Your assignment:
Write the entries below out again exactly, but skip the pictures.

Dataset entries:
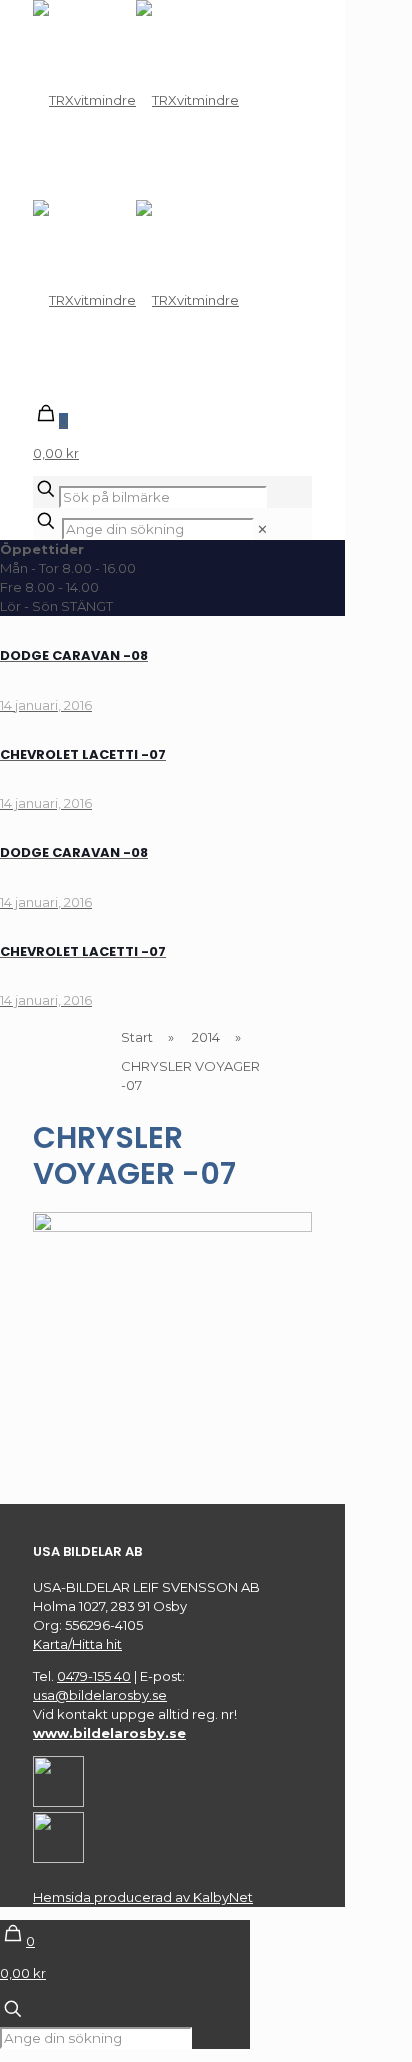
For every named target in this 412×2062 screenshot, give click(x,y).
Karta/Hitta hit (77, 1644)
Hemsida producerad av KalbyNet (143, 1897)
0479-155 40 (94, 1676)
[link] (262, 529)
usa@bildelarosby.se (100, 1695)
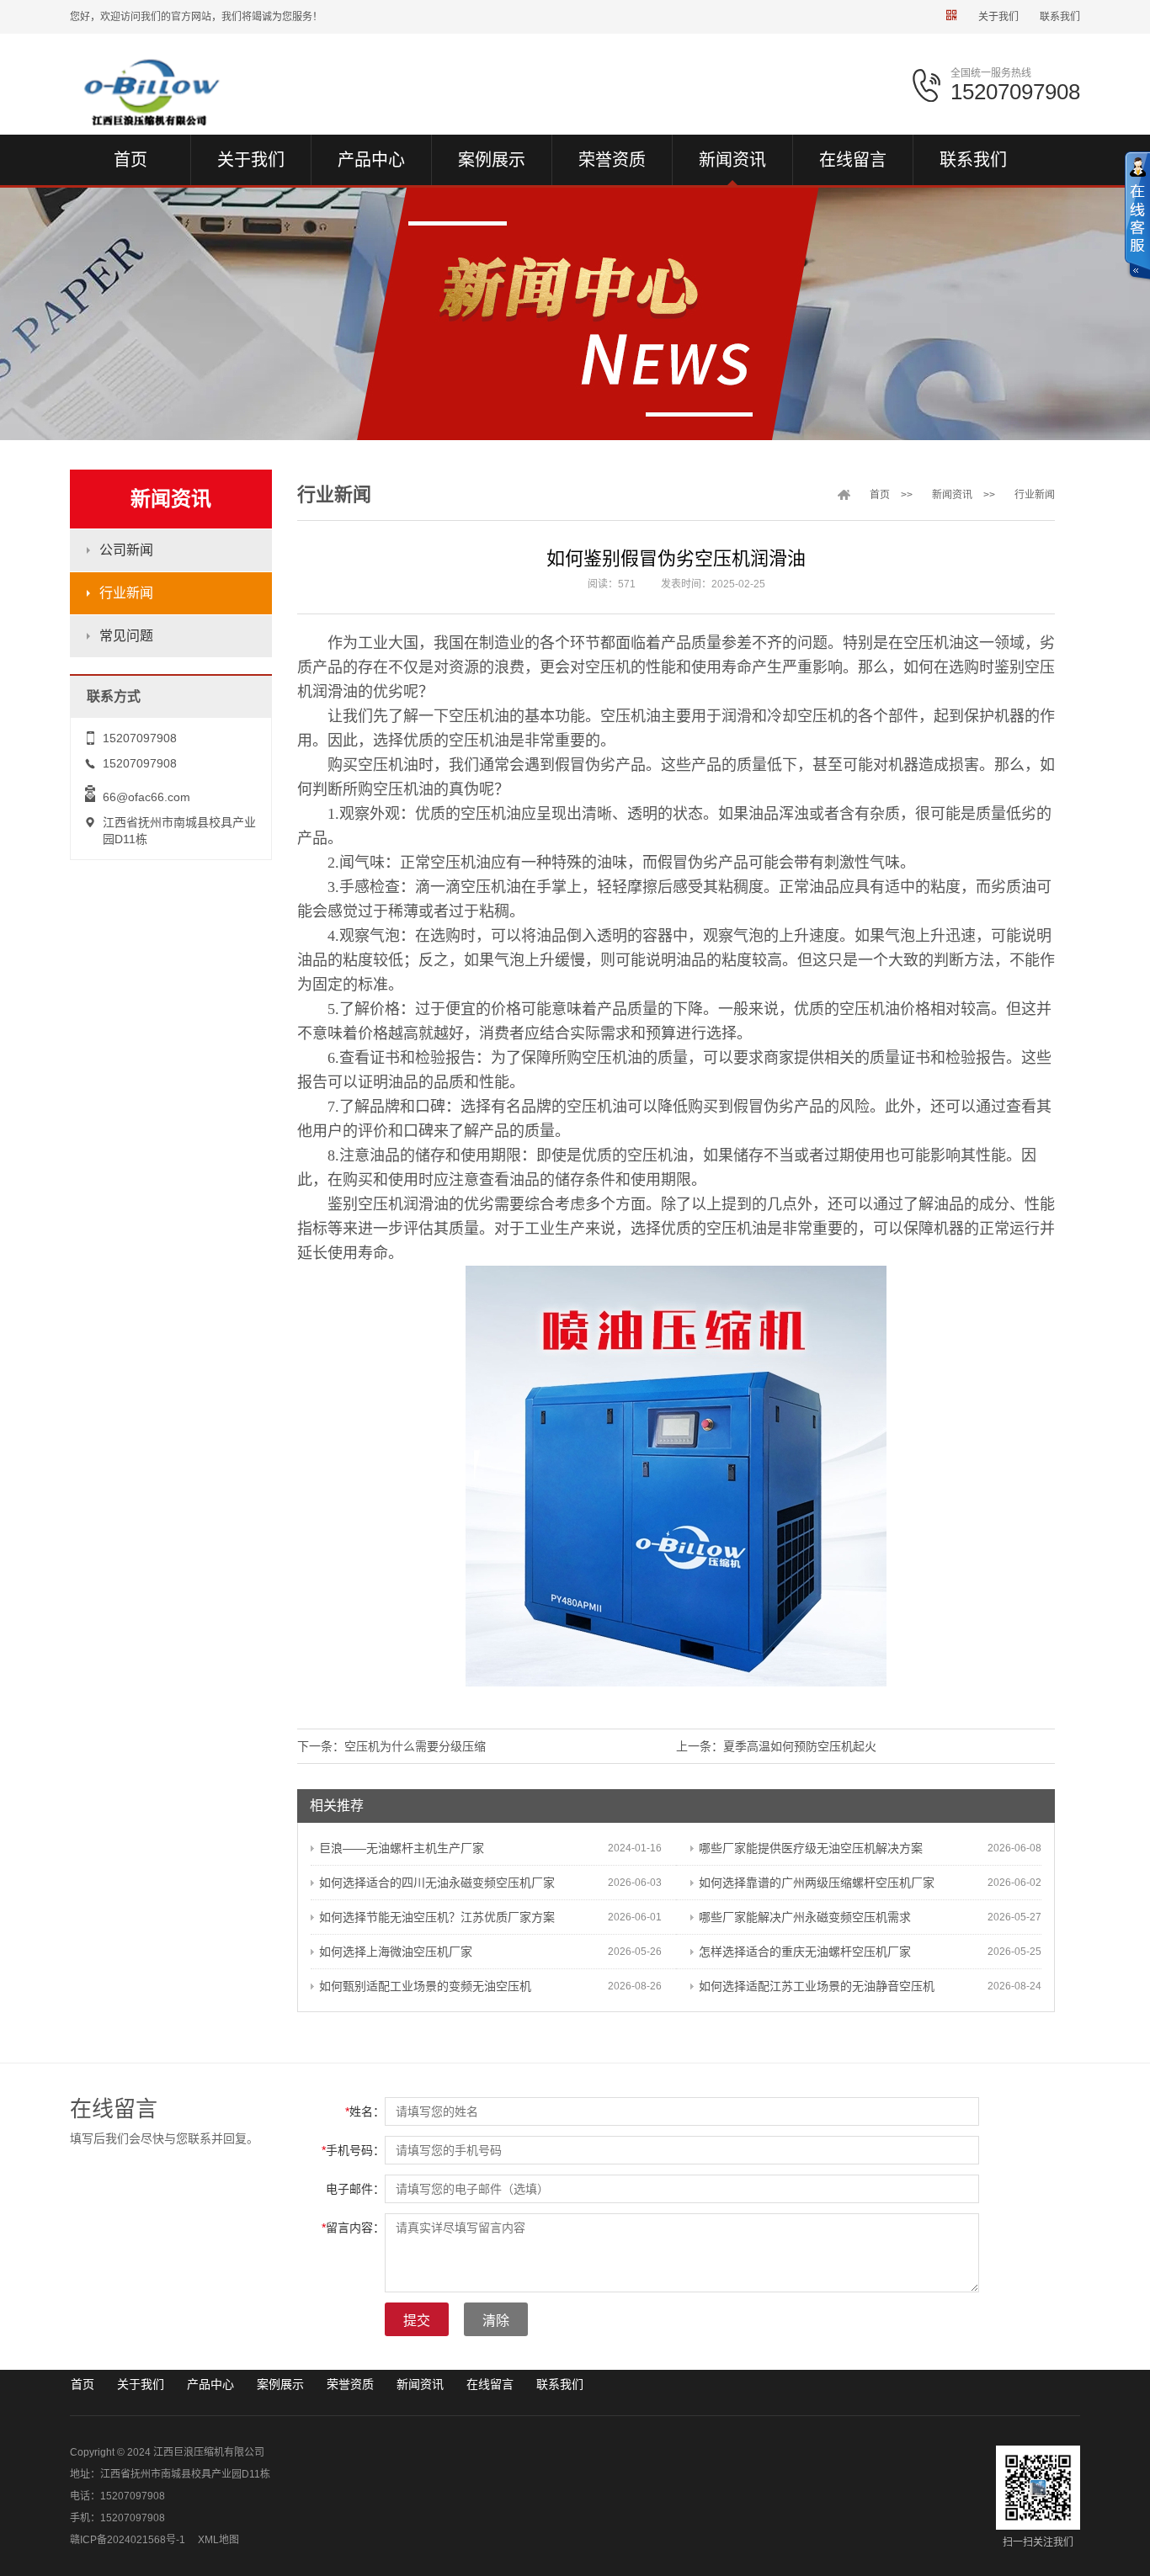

Exercise answer:
For every named target in this 412×2062 screenshot, give click(x,y).
Karta/Hitta hit (77, 1644)
Hemsida producerad av KalbyNet (143, 1897)
0479-155 40 (94, 1676)
[link] (262, 529)
usa@bildelarosby.se (100, 1695)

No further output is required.